WHAT TO DO. Every entry that appears below is to be output exactly.

Start of DATA RECORDS

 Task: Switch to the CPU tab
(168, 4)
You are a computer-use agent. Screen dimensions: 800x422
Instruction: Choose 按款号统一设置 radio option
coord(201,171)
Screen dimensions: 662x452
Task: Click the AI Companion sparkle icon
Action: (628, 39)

End of DATA RECORDS

RESPONSE FOR THIS EXERCISE.
 Task: Switch to the CPU tab
(168, 4)
You are a computer-use agent. Screen dimensions: 800x422
Instruction: Choose 按款号统一设置 radio option
coord(201,171)
Screen dimensions: 662x452
Task: Click the AI Companion sparkle icon
Action: (628, 39)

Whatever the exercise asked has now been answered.